The team, led by Chemical & Biomolecular Engineering professor Xiao Su and recently graduated Ph.D. student Raylin Chen, is building on their prior work exploring electrochemical separations of ions, which has revealed that a critical mechanism for binding ions is solvation.

Here, the researchers set out to control solvation of a polymer and use that to bind different ions, and specifically to do it via an electrochemical process through a unique approach. To accomplish that, they created a copolymer system containing N-isopropylacrylamide (NIPAM) — which has previously been shown to be a temperature-responsive material — and introduced redox active units to it. Because the copolymer has two units — one that is electroactive and one which is the original thermo-responsive unit — there are now two pathways available to control solvation.

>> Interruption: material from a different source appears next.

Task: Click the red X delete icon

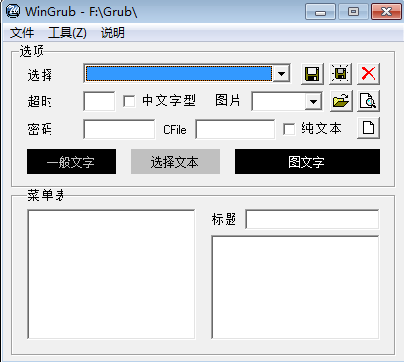Action: click(368, 74)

“By tuning potential, we basically force NIPAM to take water or release water based on electrochemistry,” Su said. “So instead of doing a thermal transition on NIPAM, we’re doing an electrochemical transition on NIPAM.”

The copolymer yielded gel films which became their platform for solvation-controlled ion separations. The researchers were able to run tests using in situ ellipsometry, a method they created which allows them to observe the thickness of the film swelling and deswelling in response to addition or release of water based on electrochemistry. Collaborating with a team at Oak Ridge National Laboratory led by Jim Browning, Hanyu Wang and Mat Doucet, they employed an advanced technique called neutron reflectometry (NR).

“Basically, neutrons allow you to see things that you normally cannot see using standard techniques like X-rays,” Su said. “Neutrons are very sensitive to water, so neutrons can tell you how much water there is in the content of a material.”

NR allowed them to see solvation, or how much water is distributed across the film, and showed that under potential the film swells and takes in water. Su said that the researchers were able to demonstrate that with different degrees of water uptake, they could control ion selectivity.

Because their work offers a system that can be activated both by temperature and by electrochemical potential, it sets the stage for a materials platform that can be used in the future under different sustainable scenarios — for example, powered by renewable energy or by waste heat.

“Our work advances the area of electrochemical separations for water treatment and resource recovery by providing more in-depth understanding into the molecular mechanisms,” Su said. “To develop technologies that are more energy efficient and selective, it is important to exert more precise control over ion binding mechanisms. We hope our work contributes towards this goal by elucidating the importance of solvation.”

This work is supported by U.S. Department of Energy Basic Energy Sciences Award DESC0021409. Chen, Wang, Doucet and Browning are co-authors on the study.